FASE DE CONVALESCENÇA:
 Fase de recuperação, agente debelado;
 O que se espera: não há mais DNNE (não há mais quimiotaxia), pode haver neutrofilia
com aumento pequeno de neutrófilos, linfocitose (ação dos linfócitos de memória),
outras células normais.
INFECÇÕES VIRAIS:
 Não imunossupressoras:
 O que se espera: animal com sintomatologia, linfocitose (principal agente contra
vírus, neutrófilo não tem quimiotaxia);
 Essa linfocitose pode ser absoluta ou relativa, a leucometria global pode não estar
aumentada;
 Vírus: a melhor resposta é a imune-celular e imune-humoral, que é
responsabilidade dos linfócitos
 Imunossupressoras:
 População de diversos leucócitos baixa (pode estar normal);
 Possibilita infecções secundárias pela baixa na população de neutrófilos;
 Linfocitose;
REAÇÃO ANTIPARASITÁRIAS, FÚNGICAS, AUTOIMUNES E ALTERAÇÕES QUALITATIVAS:
 Antiparasitárias: função eosinofílica – receptores para IgE;
 Fúngica e protozoário: função monocítica – únicas células capazes de destruir fungos; 
 Autoimunes: função linfocitária - Anticorpos contra o próprio hospedeiro;
 Alterações qualitativas: 
 Neutrófilos tóxico: neutrófilo entrando em degeração devido à agressão a nível
medular. Características: corpúsculo de Döhle, citoplasma basofílico, vacúolos.

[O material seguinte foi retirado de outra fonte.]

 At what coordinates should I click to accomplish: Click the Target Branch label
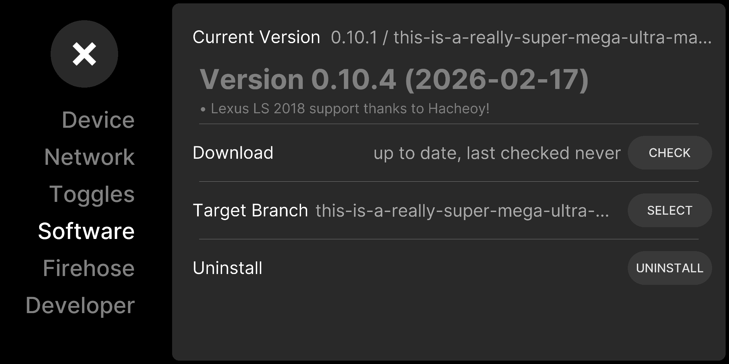pos(250,211)
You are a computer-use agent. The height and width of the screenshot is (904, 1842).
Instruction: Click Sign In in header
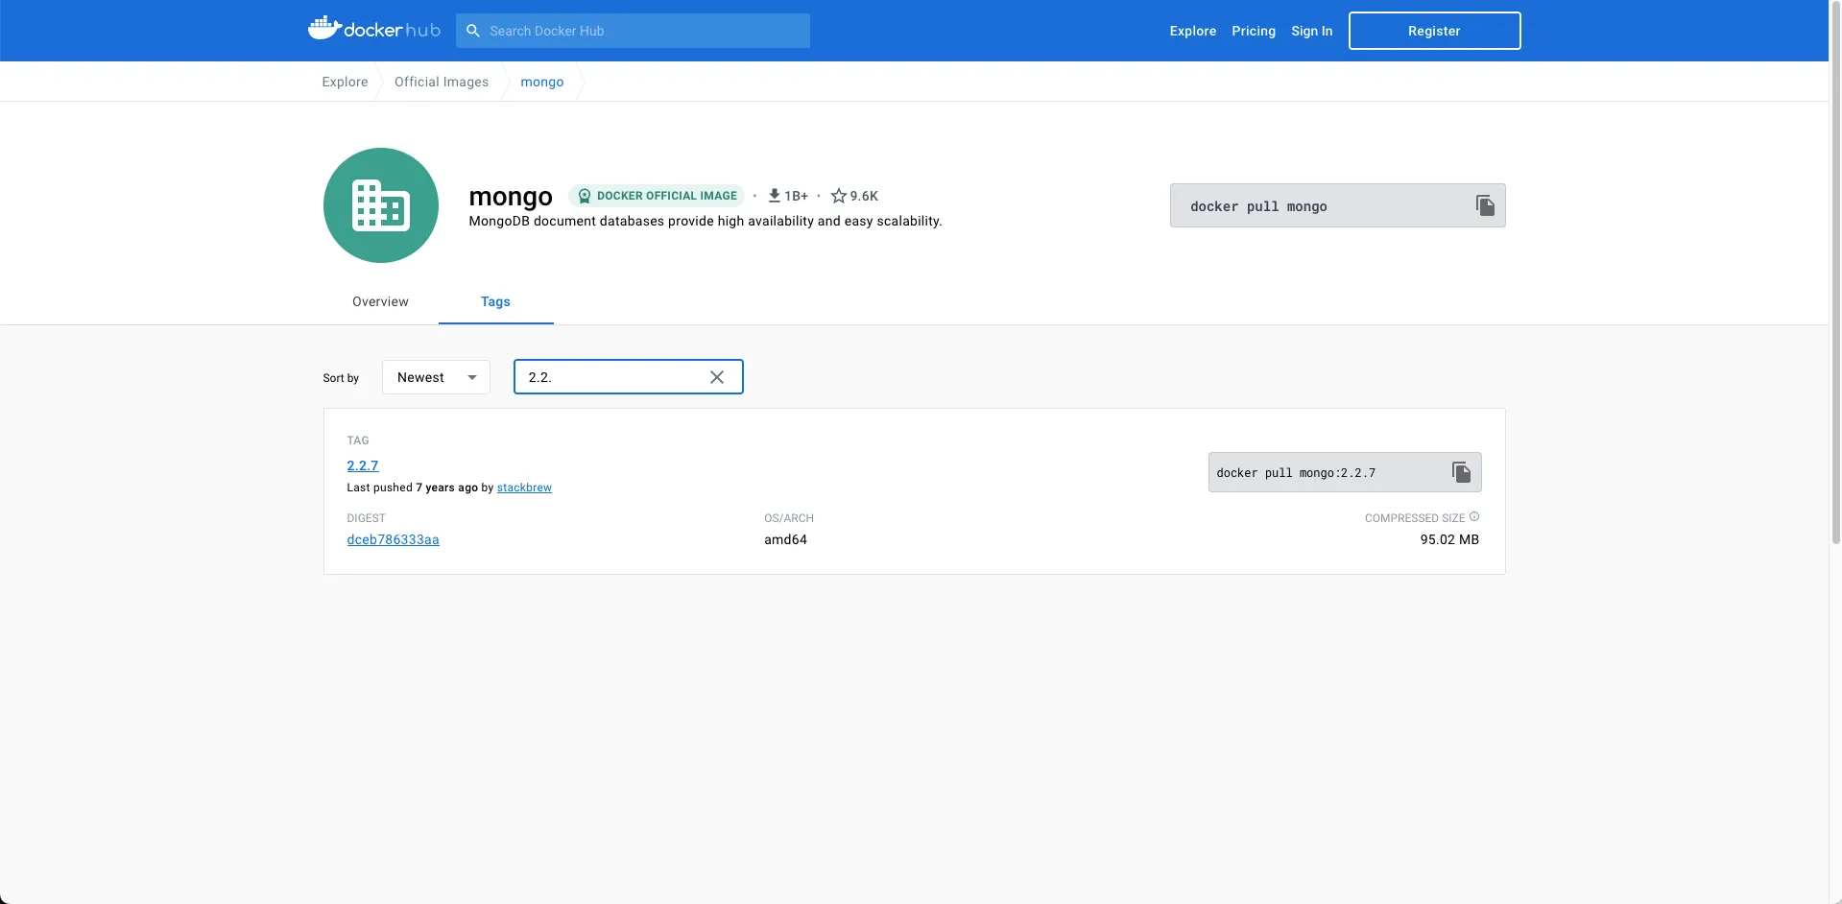point(1311,31)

Indica infecção bacteriana;
 Inclusão de Sinegaglia Lentz: cinomose, inclusão mais avermelhada, pode aparecer
em hemácia;
 Hepatozoon: protozoário semelhante a babesia (hemácia), parasita leucócitos;
 Ehrlichia: aparece em leucócitos;
AULA 04 – ERITROGRAMA PARTE 1
ERITROPOIESE – Pontos importantes:
 Céluta-tronco pluripotencial  célula-tronco mielóide  UFC Eritróide (1)

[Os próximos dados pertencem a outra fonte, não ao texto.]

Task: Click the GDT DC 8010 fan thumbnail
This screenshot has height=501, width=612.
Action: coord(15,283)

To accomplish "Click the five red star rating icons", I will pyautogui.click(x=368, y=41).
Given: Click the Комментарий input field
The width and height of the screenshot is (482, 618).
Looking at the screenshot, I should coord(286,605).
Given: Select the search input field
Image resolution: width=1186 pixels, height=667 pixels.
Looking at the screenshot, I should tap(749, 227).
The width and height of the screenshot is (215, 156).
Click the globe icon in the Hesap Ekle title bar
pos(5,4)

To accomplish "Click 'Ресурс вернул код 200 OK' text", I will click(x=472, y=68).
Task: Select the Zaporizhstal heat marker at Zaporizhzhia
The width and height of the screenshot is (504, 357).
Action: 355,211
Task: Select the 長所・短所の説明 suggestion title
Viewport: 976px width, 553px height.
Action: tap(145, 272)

Rubriblasto  (1) Pró-rubrícito ou pró-eritroblasto  (2/4) rubrícitos ou eritroblastos
basofílicos  (8) rubrícitos ou eritroblastos policromáticos  (16) Metarrubrícitos ou
eritroblastos  (16) reticulócitos (hemácia jovem)  (16) eritrócitos (hemácia adulta);
 Policromático: mistura de cores, há o vermelho pela hemoglobina e o azul pelas
organelas ácidas (se cora por corante básico);
 Fases importantes para o hemograma: Metarrubrícito, reticulócito e eritrócito.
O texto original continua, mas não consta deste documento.